One thing that’s very clear, it has to be a comprehensive ecosystem approach—public and private, working together to close this gap—and it begins exactly as you said, with the proper data collection. Acknowledging women are not small men and dedicating research to documenting biology symptoms and additional risk factors.

Investment is another important component, and if we take endometriosis, it affects one in ten women and there are only 20 treatments in the pipeline right now, with some very exciting progress made over the past few weeks. But if we compare it to diabetes, which has a similar one to ten prevalence in adults, we see 580 potential treatments that are in the pipeline.

And consider just how much money is not going to women-specific research. It is just 6% in Canada and UK that that has this designation for the grants. And if I can unpack it on one example to make it a bit more concrete on how the constellation of players can come together and help solve the challenge.

So, if we go back to the endometriosis case, and imagine it starts with investment and research that triggers life science players to develop more effective treatments, combined with training of the doctors and expanding definition of sex-appropriate care that insurers have—and improving access for all women, and consumer product companies also coming up with effective symptom management and lifestyle solutions, and we’re mandated to have better tracking and better reporting—which in turn leads to much more data and insights generated and kind of creates this positive circle of really solving the problem. And for that girl, it would mean that she doesn’t have to put her dreams on hold for ten years.

00:11:19 Andrea

Can you offer any tips or advice for listeners who want to be a part of the solution but don’t know where to start?

00:11:24 Liza

For me, it’s awareness, awareness, awareness. Advocacy and normalizing this discussion in the broad light of day is our very first step, and I can offer three tangible tips that I personally take on.

One, listen to your intuition, seek help, advocate for yourself. Get this thing that bothered you a bit checked. And, you know, you always know best.

Second, create space in your communities to talk about those health challenges. I’m amazed how little we share and how magical the unlocks become when we are open and can encourage each other to take good care of ourselves, and even just share information on, like, symptoms and different approaches.

And finally, we’re all parts of influential organizations, whether we’re employed in it or we’re clients of, and lean in together with them—with, for example, your employers to advocate for women needs. It could be adding a nursing room or additional breaks. It could be a broader access to resources that support women health and well-being.

But, really, we start with a kind of micro change, and the more I reflect on it, the more each of us and each of the companies and organizations have a big role to play.

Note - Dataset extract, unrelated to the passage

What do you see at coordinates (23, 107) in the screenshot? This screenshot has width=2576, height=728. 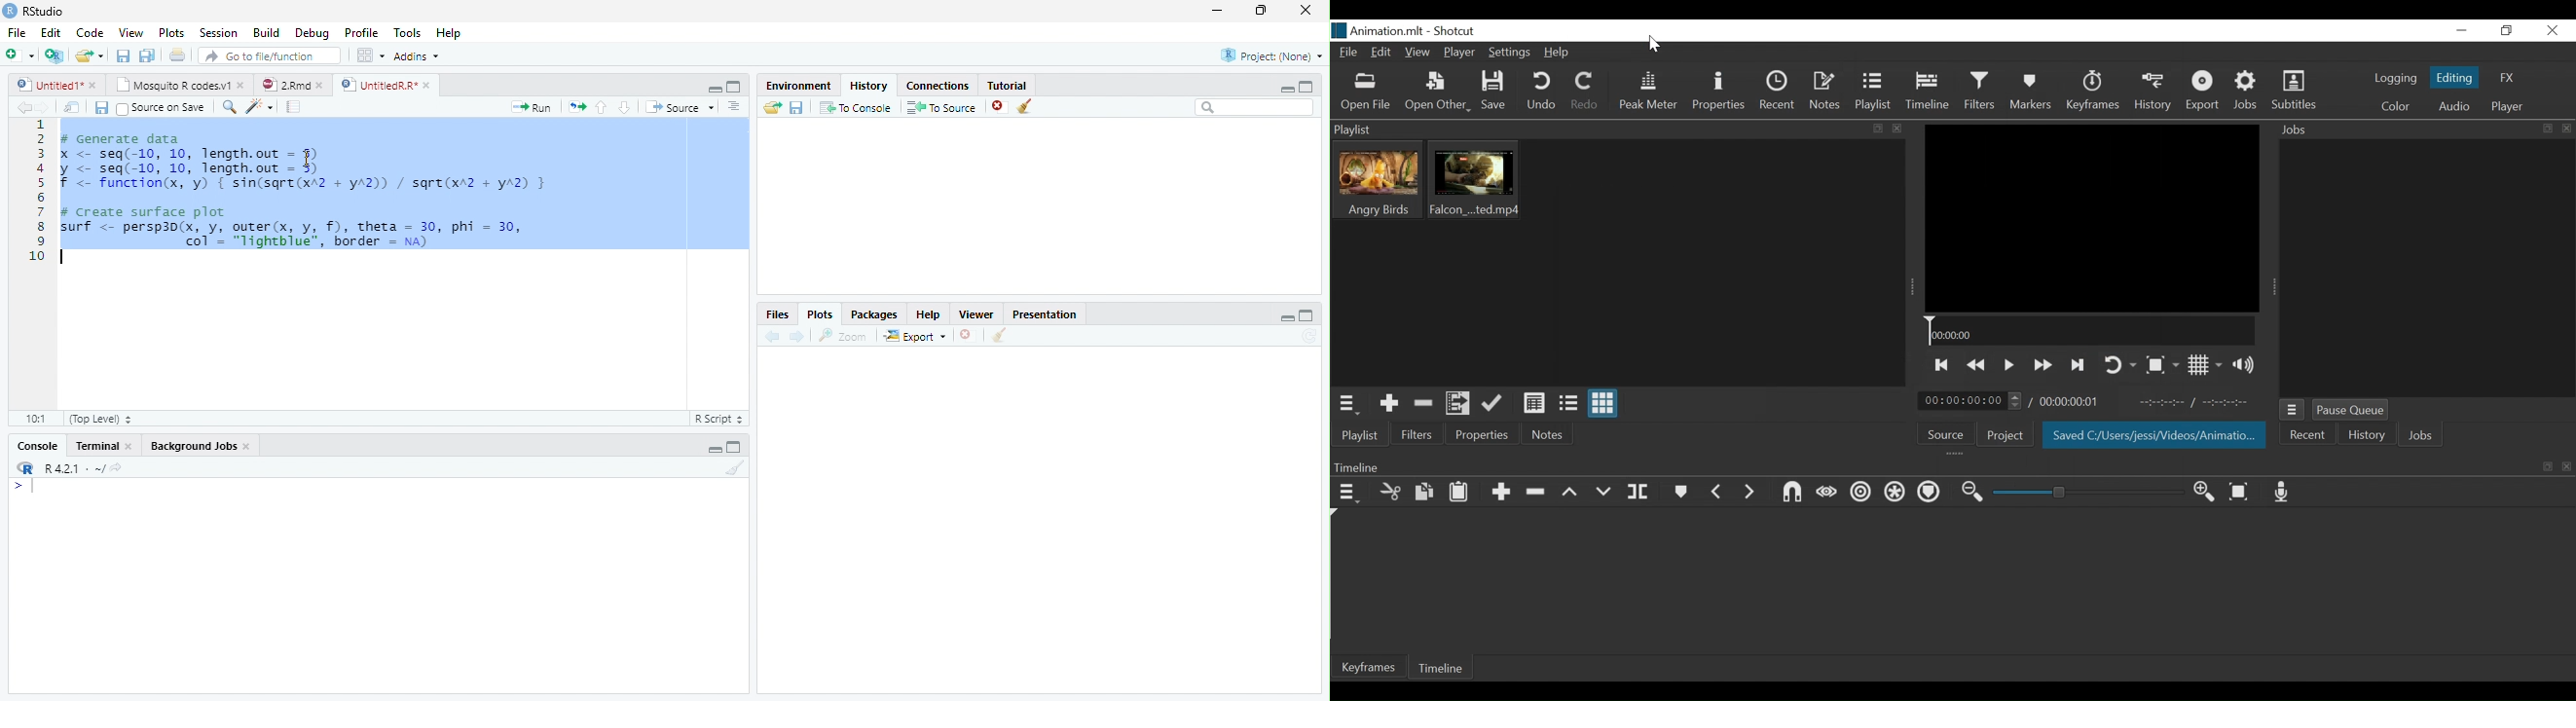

And if I just step back and kind of take my pulse. After we published the report and I had many of those conversations, I find myself simultaneously outraged and encouraged. And I truly believe we have a once in a generation opportunity to bring justice and equity to women’s health and just imagine all the incredible, wonderful things that women will do with all the years that they can be now healthy.

00:13:16 Andrea

Alright, now what? Check out McKinsey Health Institute’s report, “Closing the women’s health gap: A $1 trillion opportunity to improve lives and economies” on mckinsey.com.

Again, this is our last episode of Alright, Now What? for a few months. We’re taking a summer break and will start again in the fall with more great topics and guests. Thank you so much for your listenership and support.